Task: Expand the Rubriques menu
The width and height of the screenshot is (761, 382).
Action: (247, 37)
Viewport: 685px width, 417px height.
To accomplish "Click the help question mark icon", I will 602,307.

* * *

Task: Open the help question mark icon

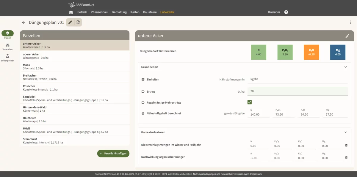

Exercise. Resize the stretch of lines from the one containing "Task: Expand the Rubriques menu" through the one containing "I will 602,307." by writing them all out again, requests included, with each coordinate in the answers multiplied by 0.6 and rounded to a whole number, halves rounded up. Give only those lines and keep every other number as it stands.

Exercise answer.
Task: Expand the Rubriques menu
The width and height of the screenshot is (761, 382).
Action: (148, 22)
Viewport: 685px width, 417px height.
To accomplish "Click the help question mark icon", I will 361,184.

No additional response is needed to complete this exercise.